Back to Installing Odie
While I would like to completely automate the process, at this point it's easier to explain the steps and have you follow along. The goal is to install ODIE to it's own directory from which all applications and packages can refer to it.
Builds of ODIE for Windows take place inside of a MSYS/MinGW environment. http://www.mingw.org. This creates a unix-like environment, complete with build tools. And the best part is, binaries created with MSYS do not require any external libraries be installed.
Because of oddities in the way MinGW treats directories:
- "home" (It's embedded in c:/MinGW/msys/1.0/home/NAMEOFUSER)
- And (joy of joys) MSYS it doesn't handle spaces in directory names very well
- Paths are referenced differently in MSYS than by the Native OS and Tcl
Also, be sure you have the fossil binary somewhere in your path.

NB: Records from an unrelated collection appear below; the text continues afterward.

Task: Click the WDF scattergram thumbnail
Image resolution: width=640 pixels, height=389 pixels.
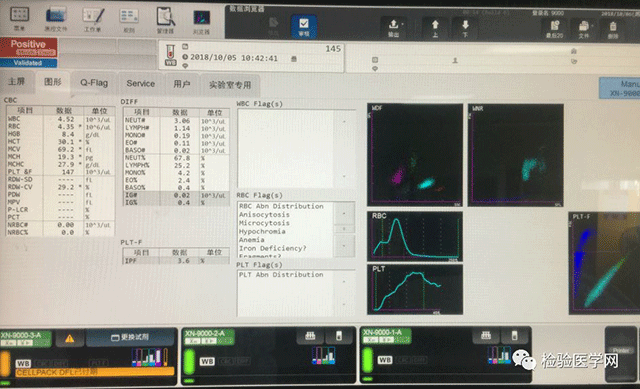Action: 415,155
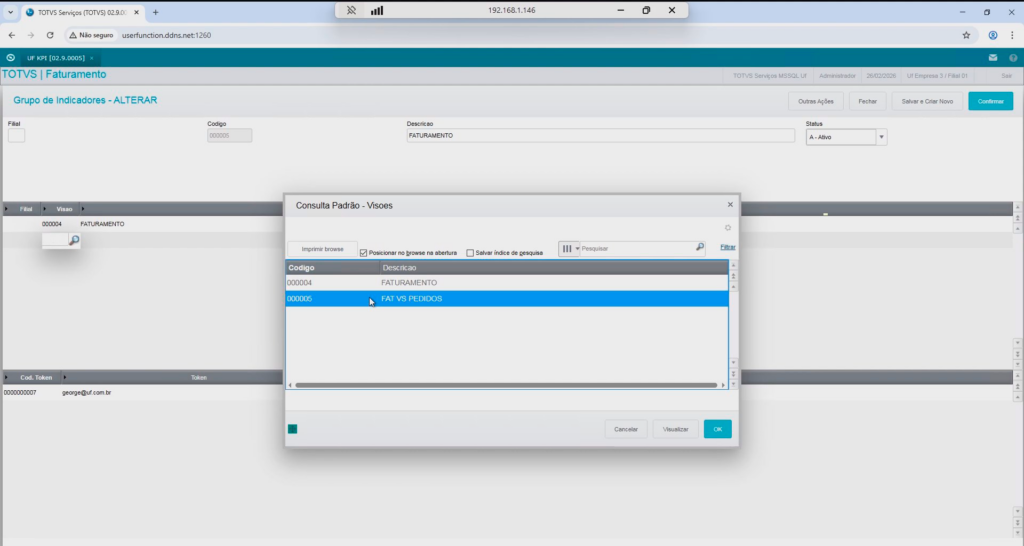Image resolution: width=1024 pixels, height=546 pixels.
Task: Click the help question mark icon
Action: coord(1012,58)
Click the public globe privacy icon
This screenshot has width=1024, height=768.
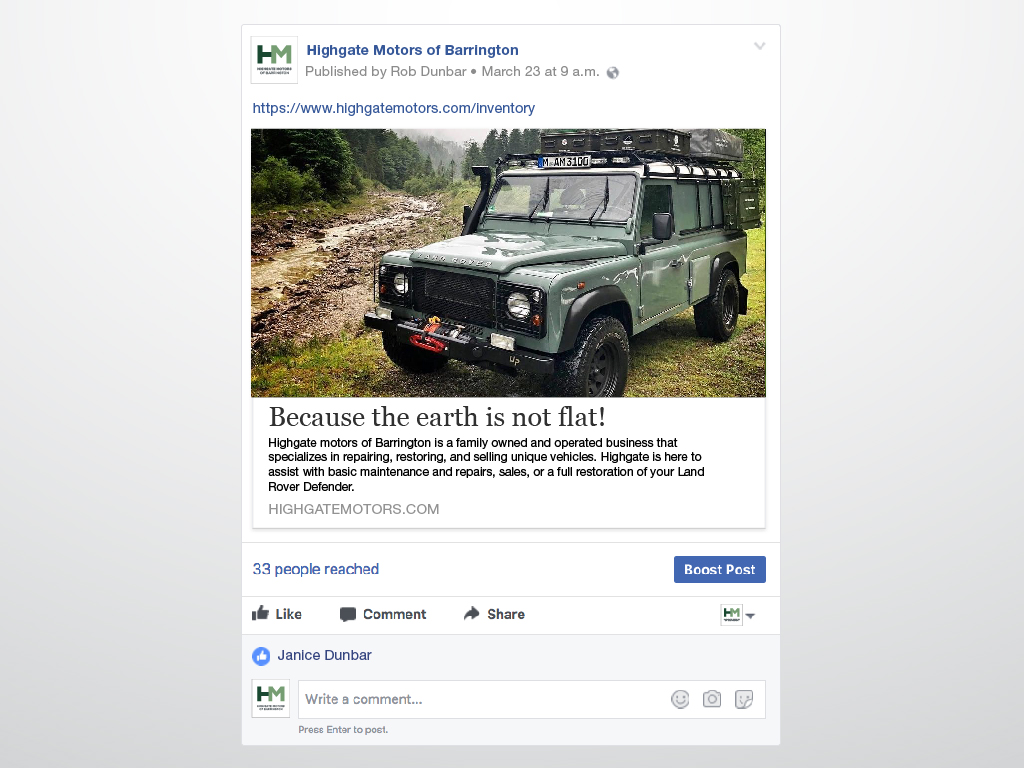pyautogui.click(x=613, y=72)
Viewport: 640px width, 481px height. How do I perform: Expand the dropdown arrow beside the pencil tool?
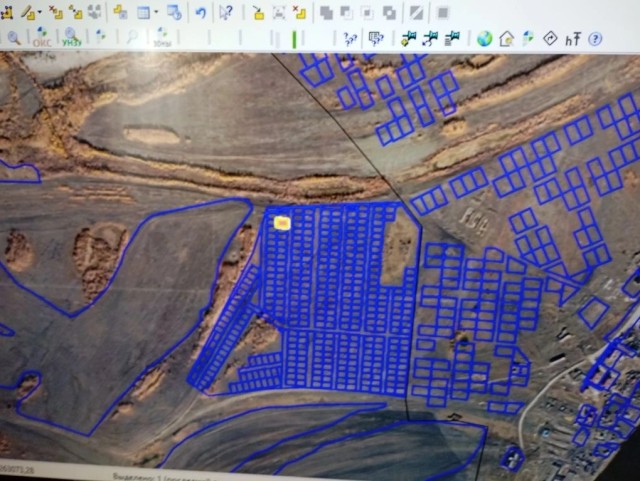tap(38, 14)
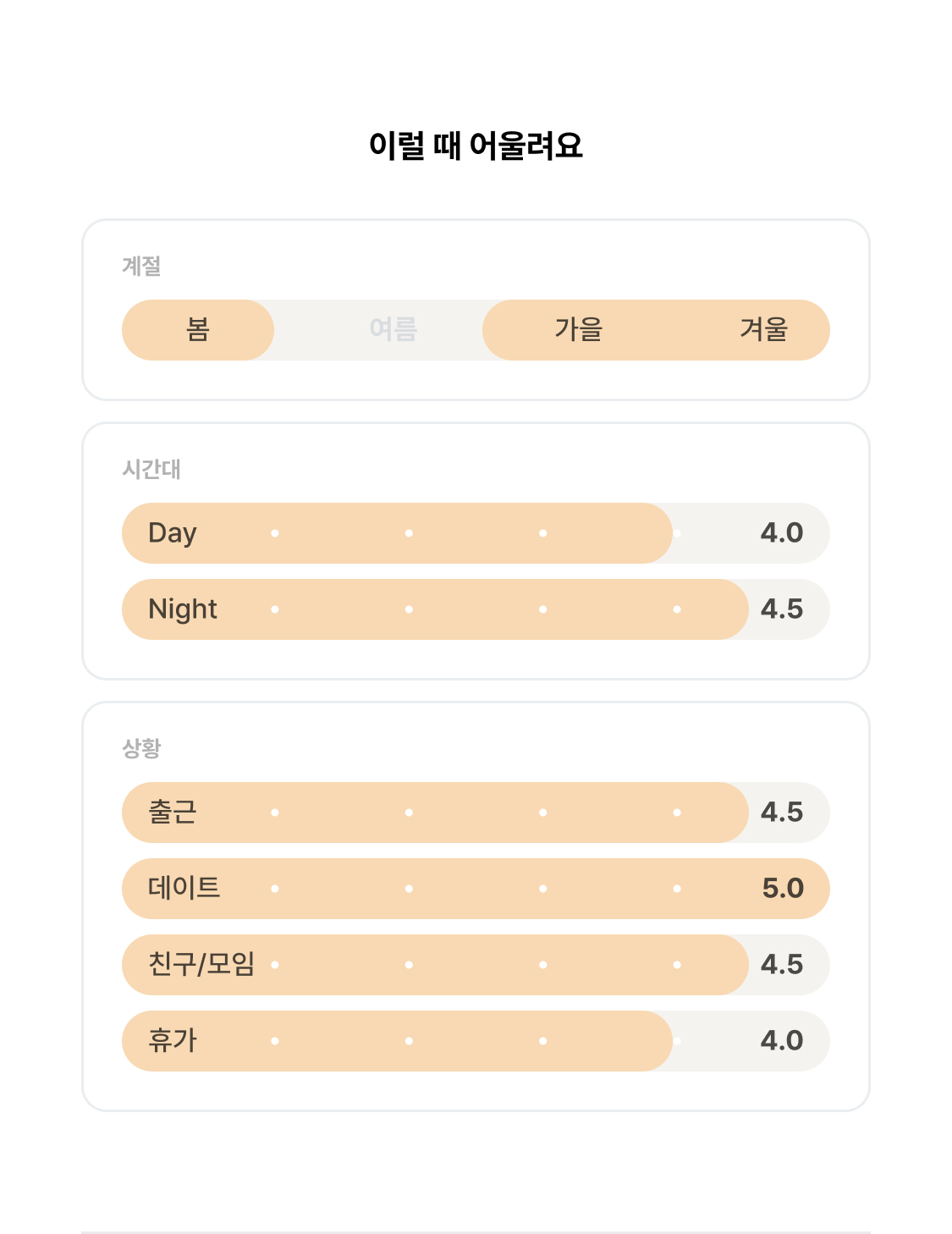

I recommend placing it in c:/MinGW/msys/1.0/bin
Fire up your MinGW Shell and type in the following:
mkdir -p /c/odie/download fossil clone http://fossil.etoyoc.com/fossil/odie /c/odie/download/odie.fossil mkdir -p /c/odie/sandbox/odie cd /c/odie/sandbox/odie fossil open c:/odie/download/odie.fossil ./configure --prefix=c:/odie make install
This will download, build, and install Tcl, Tk, sqlite, tcllib, tklib, and a ready-to-go toadkit to your c:/odie directory.